Parce qu’en 2008, j’étais en première année de prépa, et qui dit prépa, dit séances de révisions intense le mardi soir avant les DS de quatre heures du mercredi. Il fallait pouvoir absorber une centaine (voire plus) de pages de notes en quatre-cinq heures. Et pour ça, la bulle sonore était indispensable.
Alors je mettais mon casque, je lançais mon lecteur CD, et on est partouze pour des heures de boulot en autarcie. Ouais ouais, sept ans après l’iPod, j’étais toujours avec un lecteur CD. Chuis un vrai de vrai, moi ! Et cet album d’Apocalyptica, je me le suis tellement passé en boucle que certains jours, je peux me l’écouter en partie dans la tête, de mémoire.
Cadeaux Bonux
Cette présentation, du fait de son parti pris de ne choisir que des morceaux emblématiques d’une partie de ma vie, passe en réalité à côté de pans entiers de ma culture musicale. Les deux morceaux suivants représentent les deux catégories principales qui sont absentes de ce Top 18.
L’influence diffuse — Les neiges du Kilimandjaro de Pascal Danel

Certaines chansons ont bercé toute mon enfance, sans pour autant jamais atteindre des sommets dans l’appréciation que je leur porte. C’est le cas particulièrement de la variété française. Dans ma famille, on voyageait beaucoup en voiture, et pendant les longs trajets, mes parents écoutaient volontiers Nostalgie.

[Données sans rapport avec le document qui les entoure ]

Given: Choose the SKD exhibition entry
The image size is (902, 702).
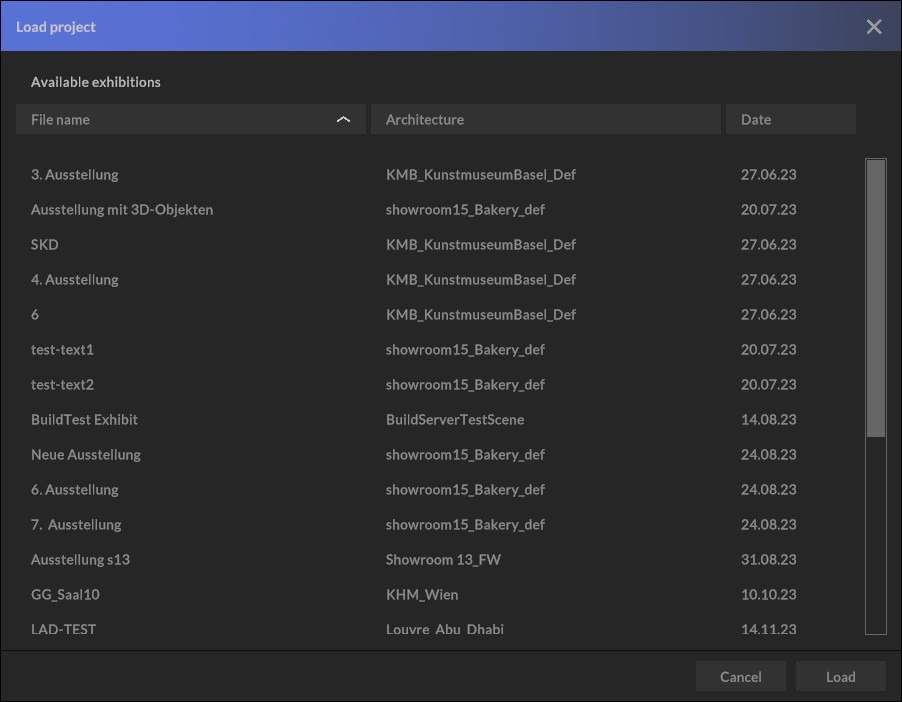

C’est comme ça que j’ai passé toute mon enfance à écouter du Brel, du Brassens, du Polnareff, du Claude François, et même du Johnny ! De tous ceux-là, mon préféré de loin reste Brassens, au point que j’ai traduit plusieurs de ses chansons en latin, à mes heures perdues, et pour déconner. Cave goriiiiiiiiiiiillam !
Mais je préfère vous présenter cette chanson-ci, parce que même si les paroles sont nettement moins inintéressantes qu’un poème de Brassens, je trouve que la musique prend aux tripes.
#Poulidor — Un monde parfait de Ilona Mitrecey
Parfois, une chanson a fortement marqué une certaine année de ma vie. Mais une autre a été encore plus importante, et celle-là doit se contenter d’une deuxième voire troisième place. C’est le cas d’Un Monde parfait, qui a été LE tube de l’été de mes 14 ans.
Je l’ai entendu plusieurs fois par semaine pendant les phases où je fréquentais le monde extérieur, et de manière totalement improbable, j’ai vraiment accroché au style complètement loufoque et au rythme endiablé. Mais je l’ai quand même moins entendue que Nightwish. Et j’aurais de toute façon eu beaucoup trop honte de la mettre dans mon Top 18. Insistez pas, c’est non.